It depends a lot on the process you use to identify trades, and where you lie on the spectrum between fundamentals/macro/investing and technical or systematic edge-grinding. Personally I base most of my trades strictly on technicals, but on those occasions where a technical setup triggers in line with my fundamental or macro beliefs (and this is of course only going to be on larger timeframes, daily+) I will certainly risk several times more than on a normal trade. That said, these special cases represent only a tiny minority of trades: certainly less than 10%, maybe as little as 1%. For 99%+ of active or aspiring small retail traders it's far better to focus on robustness and sustainability over time. Be open to a blindingly obvious opportunity to bet somewhat more than normal (homebuilder stocks in 2007 for instance) but don't make it a centerpiece of your strategy to put everything on black hoping to emulate Soros.
That's exactly right. People only recognize those who made it. It is like buying lottery tickets. Very few won millions and their initial investment was only few bucks. Please do not call it a method. That's just dumb luck.
Trade futures at a reasonable clip (10-15 RT per session). FWIW, have used fixed fractional sizing for the last ~7 yrs with much success. It is indirectly tied to volatility as the strategy portfolio (5-6 strategies) is structured to directly adapt to volatility. When starting out, I risked upwards of 1.5% r. Now that I have much capital to loose and want to protect, have gradually throttled back to ~0.35% over the yrs. This % is also somewhat tied to liquidity road-blocks you naturally run into as you approach x size with x frequency strategy. Loss size is drawn from actual transaction data. Some strategies it is looking at average (plus outlier std) loss size of say last 1000-1500 trades, others around 250-500. If I had to estimate, typically never more than 10-12 months back in historical transaction.
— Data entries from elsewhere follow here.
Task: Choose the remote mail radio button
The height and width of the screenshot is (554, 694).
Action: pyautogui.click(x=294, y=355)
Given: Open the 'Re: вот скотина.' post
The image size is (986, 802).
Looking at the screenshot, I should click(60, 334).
I have run most of the popular sizing criteria, such as 1/2 kelly, optimal f, % volatility, at some point. Always find myself at home with fixed frac, and it may be partially tied to psychological aspect of having long periods of past success with it. It is equity growth optimization and control risk built into one rudimentary principle. Some would argue the discretionary r (%) leaves room for danger, but one could argue such for any sizing method. When push comes to shove, it's all best guess. Basic rule of thumb: in a consistent unwavering manner you are increasing size during increasing trading returns, decreasing during poor. One thing I've noticed in the retail world, everyone talks about too much leverage (extremely critical, of course), but very few talk of under-leveraging. It is a silent killer. Strategy half-life, opportunity-cost, commission burn for higher pace trading (faster you get to volume, less cost impact), etc etc... it's a slow painful death, be cognizant of it and take strong advantage of hot streaks.
Most of the wizards recommended keeping max risk at 5% or less. For example Druckenmiller said most bets should be risking 0.5-1% of capital. Obviously a trade of the year (or decade) candidate is going to be worth betting bigger, but I am not aware of any wizards saying bet >5%. Bear in mind that a 1 billion dollar position with a 10% stop, on a 3 billion fund, is only risking 3% of capital if wrong.
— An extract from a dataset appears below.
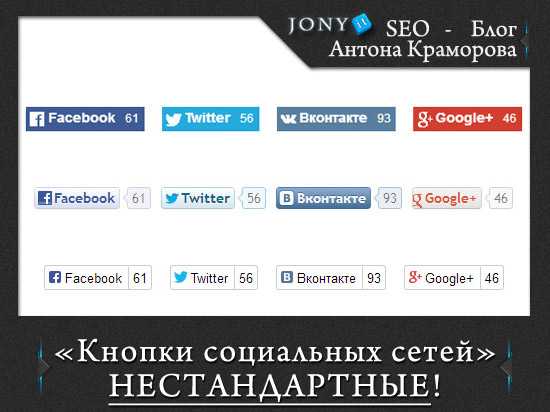Viewport: 550px width, 412px height.
Task: Click the Facebook icon in the bottom outlined button
Action: point(55,277)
They had 3 billion in equity and wagered a 10 billion position with a 3% stop on the underlying. So their total risk if wrong was 9% of capital (if sterling rallied to the top of the ERM band. They were covered because sterling would not go above the upper ERM band, plus they had giant conviction so they bet a lot bigger than normal.
Am not a pro trader but most of the pro traders for sure would size their trades according to the capital money which they have and have some strict money management in their trades to manage their capital money more efficiently.
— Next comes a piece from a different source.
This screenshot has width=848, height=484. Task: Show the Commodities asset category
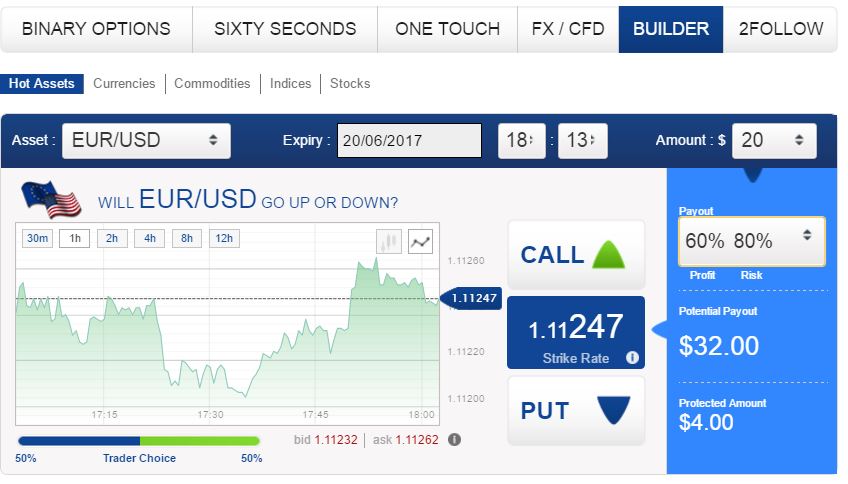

I'm not sure how useful it is asking how so-called "pros" size their trades. I can name several "pros" who blew up by committing every mortal trading sin known to man. Nick Leeson comes to mind right off.
hmmm but if you use a system every trade should be the same.....so how can one rade be much better than the other one? Unless you are like S.A.C.? ------------------------------------------------------------------------------------- You have what you perceive to be "routine, grind-out trade" plays... and then there are some perceptions of "bigger opportunity".... and therefore bigger position seems warranted. It's an art when to go bigger... and of course should always use a stop in case your perception is wrong.